■ **Your objective**
In the entries below, go to the line containing "SAWARNA (427, 1146)" and repeat it along with every later line, exactly.
++++ Given entries
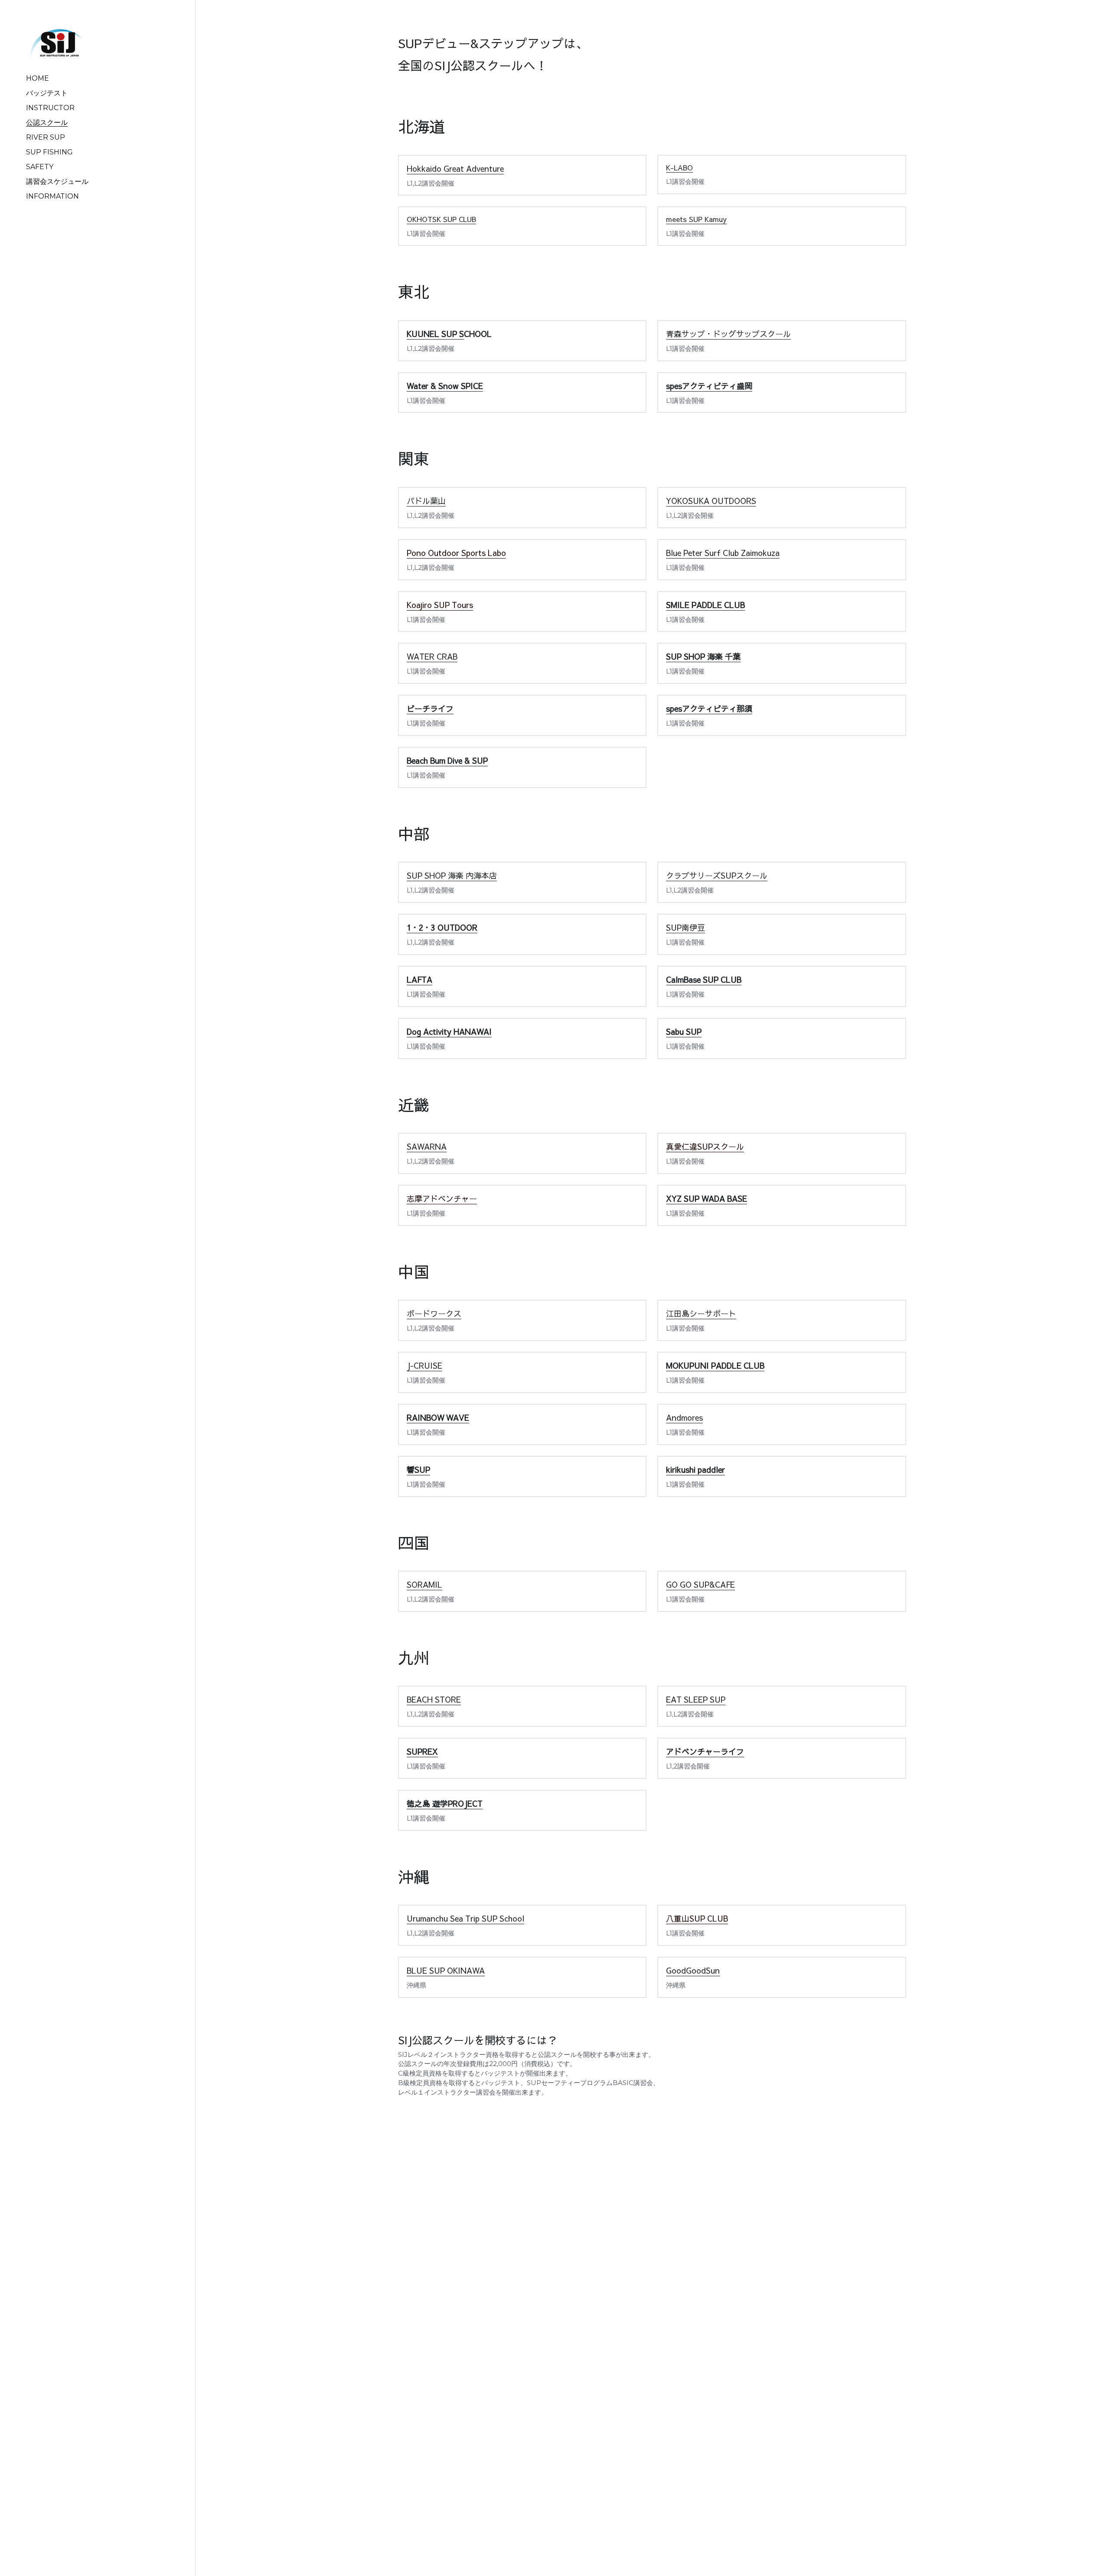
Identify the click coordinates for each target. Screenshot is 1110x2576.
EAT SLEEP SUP (695, 1699)
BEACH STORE (434, 1699)
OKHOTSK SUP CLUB (441, 219)
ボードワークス (434, 1313)
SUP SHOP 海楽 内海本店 (452, 875)
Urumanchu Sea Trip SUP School (465, 1918)
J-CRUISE (424, 1365)
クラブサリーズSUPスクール (716, 875)
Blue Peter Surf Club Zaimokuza (723, 552)
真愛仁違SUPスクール (705, 1146)
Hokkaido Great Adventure (455, 168)
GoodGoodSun (693, 1970)
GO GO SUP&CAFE (700, 1584)
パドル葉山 (426, 500)
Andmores (684, 1417)
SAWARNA (427, 1146)
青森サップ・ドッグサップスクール (728, 333)
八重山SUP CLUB (697, 1918)
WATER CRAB (432, 656)
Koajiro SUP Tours (440, 604)
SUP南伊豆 (685, 927)
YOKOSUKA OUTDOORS (711, 500)
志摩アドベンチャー (442, 1198)
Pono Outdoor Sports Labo (456, 552)
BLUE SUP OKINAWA (446, 1970)
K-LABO (679, 167)
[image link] (57, 42)
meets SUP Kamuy (696, 219)
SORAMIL (424, 1584)
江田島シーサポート (701, 1313)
++++++++
■ **Answer to the exercise**
SAWARNA (427, 1146)
青森サップ・ドッグサップスクール (728, 333)
八重山SUP CLUB (697, 1918)
WATER CRAB (432, 656)
Koajiro SUP Tours (440, 604)
SUP南伊豆 (685, 927)
YOKOSUKA OUTDOORS (711, 500)
志摩アドベンチャー (442, 1198)
Pono Outdoor Sports Labo (456, 552)
BLUE SUP OKINAWA (446, 1970)
K-LABO (679, 167)
[image link] (57, 42)
meets SUP Kamuy (696, 219)
SORAMIL (424, 1584)
江田島シーサポート (701, 1313)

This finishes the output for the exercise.